○○するお話【中編つめあわせ】
ああ、十分じゃねーかと思う。
感情なんかなくしてた麗が、俺を想ってこんなに声荒げて、多分涙まで溢れさせてる。想ってくれてる。
笑顔じゃないのは残念だけど。
俺は、この麗との思い出を抱いて永遠の眠りにつけるなら幸せだ。
「麗、離せ」
威嚇するようにわざと冷たい声を出し、麗がびくりと肩を揺らした隙をついて、麗の腕をはがす。
少し強引に振り払った腕を……麗がどう感じ、どんな顔をしているのか考えてはみたけれど。
頭に浮かぶのはどれもこれも抱き締めてやりたくなるような顔ばっかだったから、考えるのをやめた。
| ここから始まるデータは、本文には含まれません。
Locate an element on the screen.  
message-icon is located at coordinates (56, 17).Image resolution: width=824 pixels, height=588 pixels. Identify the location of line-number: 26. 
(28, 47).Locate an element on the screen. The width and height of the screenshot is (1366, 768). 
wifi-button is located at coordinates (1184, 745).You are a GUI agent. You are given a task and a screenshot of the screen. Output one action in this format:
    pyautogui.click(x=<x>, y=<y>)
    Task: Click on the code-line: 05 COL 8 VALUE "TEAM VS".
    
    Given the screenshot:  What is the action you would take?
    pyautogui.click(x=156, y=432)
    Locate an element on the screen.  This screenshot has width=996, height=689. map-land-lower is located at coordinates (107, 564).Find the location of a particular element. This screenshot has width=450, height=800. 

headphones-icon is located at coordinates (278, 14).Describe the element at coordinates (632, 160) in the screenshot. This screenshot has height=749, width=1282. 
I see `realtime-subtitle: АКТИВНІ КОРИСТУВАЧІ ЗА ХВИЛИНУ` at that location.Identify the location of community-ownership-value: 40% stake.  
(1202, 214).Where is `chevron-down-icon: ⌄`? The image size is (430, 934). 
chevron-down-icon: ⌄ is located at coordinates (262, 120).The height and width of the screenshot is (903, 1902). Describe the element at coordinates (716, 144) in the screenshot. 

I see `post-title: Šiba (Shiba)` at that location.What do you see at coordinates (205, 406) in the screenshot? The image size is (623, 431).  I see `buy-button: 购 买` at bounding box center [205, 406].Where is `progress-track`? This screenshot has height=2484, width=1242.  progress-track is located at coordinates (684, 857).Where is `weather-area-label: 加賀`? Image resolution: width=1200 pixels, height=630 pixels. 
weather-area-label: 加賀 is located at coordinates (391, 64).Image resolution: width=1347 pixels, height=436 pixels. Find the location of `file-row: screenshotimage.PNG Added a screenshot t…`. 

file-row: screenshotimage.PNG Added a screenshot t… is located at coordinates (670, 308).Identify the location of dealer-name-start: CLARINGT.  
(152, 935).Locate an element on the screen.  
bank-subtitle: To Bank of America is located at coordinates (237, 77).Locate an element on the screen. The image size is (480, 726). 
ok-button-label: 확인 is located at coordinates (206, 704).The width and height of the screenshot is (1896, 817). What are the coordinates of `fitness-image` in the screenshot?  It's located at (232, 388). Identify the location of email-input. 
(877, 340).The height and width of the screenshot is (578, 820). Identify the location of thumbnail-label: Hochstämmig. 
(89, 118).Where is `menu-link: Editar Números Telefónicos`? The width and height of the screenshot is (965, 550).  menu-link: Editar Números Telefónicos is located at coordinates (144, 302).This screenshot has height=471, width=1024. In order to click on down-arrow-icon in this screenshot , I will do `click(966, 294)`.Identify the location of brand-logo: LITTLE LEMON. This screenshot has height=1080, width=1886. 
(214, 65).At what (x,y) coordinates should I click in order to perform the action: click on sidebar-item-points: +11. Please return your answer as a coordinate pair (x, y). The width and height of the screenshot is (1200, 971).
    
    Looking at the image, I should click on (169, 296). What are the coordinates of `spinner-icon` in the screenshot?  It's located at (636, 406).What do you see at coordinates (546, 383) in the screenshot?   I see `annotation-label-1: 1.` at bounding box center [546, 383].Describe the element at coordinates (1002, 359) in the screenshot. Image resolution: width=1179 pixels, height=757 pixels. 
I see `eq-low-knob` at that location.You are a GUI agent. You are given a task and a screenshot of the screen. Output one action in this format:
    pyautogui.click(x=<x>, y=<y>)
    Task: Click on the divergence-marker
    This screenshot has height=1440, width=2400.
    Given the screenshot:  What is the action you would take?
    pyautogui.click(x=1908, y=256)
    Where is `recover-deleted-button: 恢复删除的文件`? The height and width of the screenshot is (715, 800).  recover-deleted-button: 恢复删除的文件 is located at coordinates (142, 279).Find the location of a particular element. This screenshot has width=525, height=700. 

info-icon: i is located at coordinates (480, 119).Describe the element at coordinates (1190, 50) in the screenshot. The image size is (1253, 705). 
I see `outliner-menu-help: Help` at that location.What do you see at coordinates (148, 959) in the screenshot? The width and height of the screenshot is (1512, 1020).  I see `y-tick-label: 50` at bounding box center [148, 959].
俺だって、何度も振り払ってやれるわけじゃない。だから。
「麗、幸せに……」
幸せになれよ、なんて。ありふれた言葉を残そうとして止める。
幸せになって欲しいのは本当だけど。この世の誰よりも幸せになって欲しいけど。
俺が優しさを残せばきっと、麗の心にはきっとより深く傷が残る。
一緒にいてやれないなら、そうすべきじゃない。
「やっぱ、いいや。ばいばい、麗ちゃん」
麗が何かを言おうとして震える息を吸い込んだのが分かり、それを聞く前にドアを閉めた。
そして、麗が追ってくる前に廊下の窓から屋敷を出る。